Tyrosinase is the main enzyme involved in melanogenesis [30]. The MITF transcription factors are important regulators in the development and differentiation of melanocytes [31]. The suppression of tyrosinase and MITF expression by the ES extract increased in a dose-dependent manner. These results suggest that ES suppresses the transcription factor MITF, and thus inhibits tyrosinase expression.

There has been an increase in the interest in various natural products with skin-whitening and wrinkle-improvement effects as base materials for food and cosmetics. The use of products containing ingredients with various skin-protecting properties, such an anti-wrinkle, moisturizing, whitening, and anti-inflammation, has increased in the global beauty market [32]. In this study, we found that the ES extract had strong antioxidant effects, inhibited tyrosinase, and regulated whitening-related protein expression.
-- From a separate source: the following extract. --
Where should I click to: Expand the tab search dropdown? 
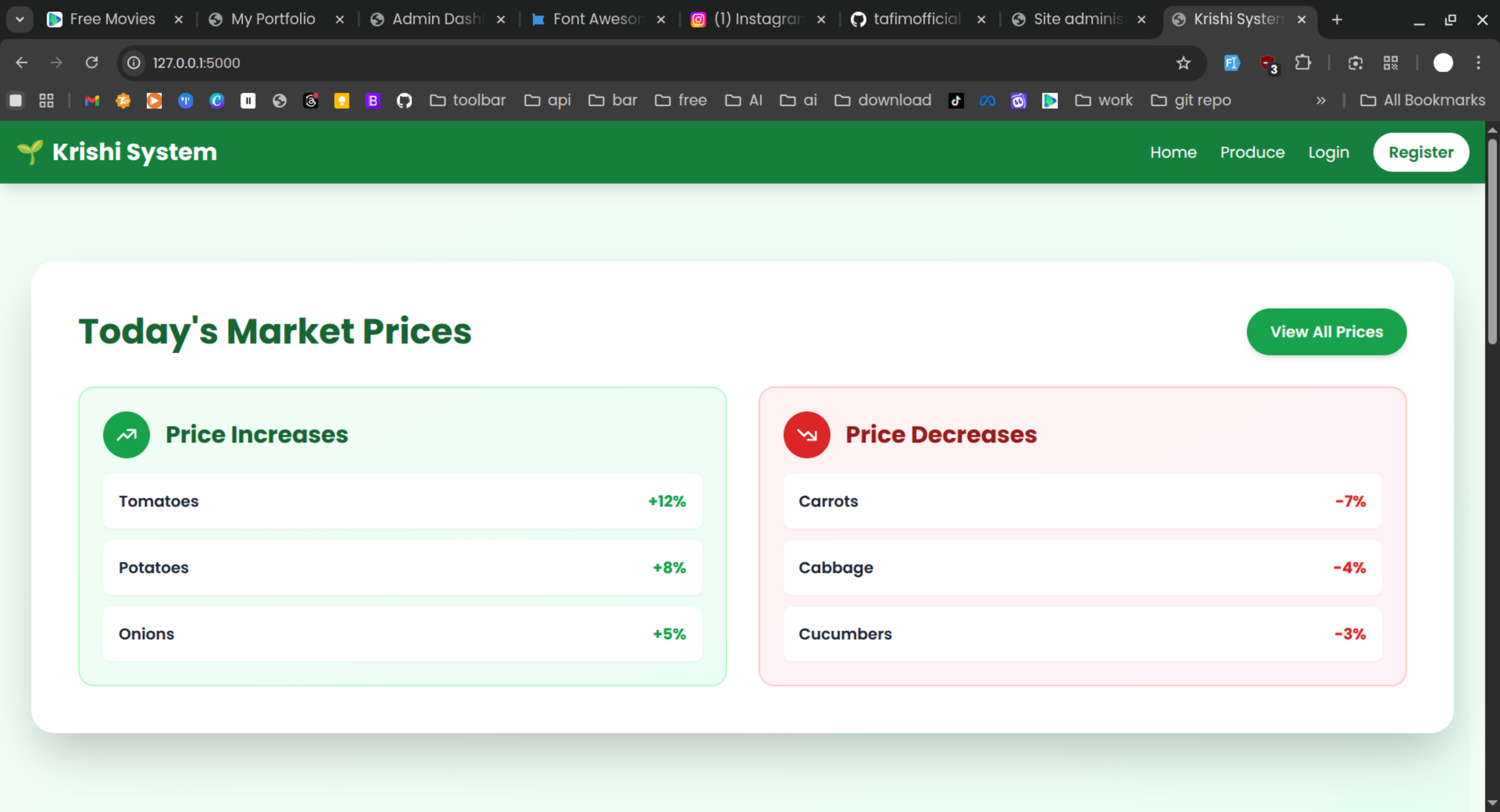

The activities might be attributed to gallic acid and protocatechuic acid detected in ES extract [33, 34]. Therefore, ES appears to have the potential to be used for the development of natural cosmetics for skin whitening for effective reduction or prevention of excessive melanin pigmentation in the skin.

Conclusions

In conclusion, ES extract regulated tyrosinase activities and MITF protein expression in B16F10 cells. The ES extract showed antioxidant activities in DPPH and ABTS assays. This study provides experimental evidence that ES could be a useful therapeutic agent for the treatment of skin diseases.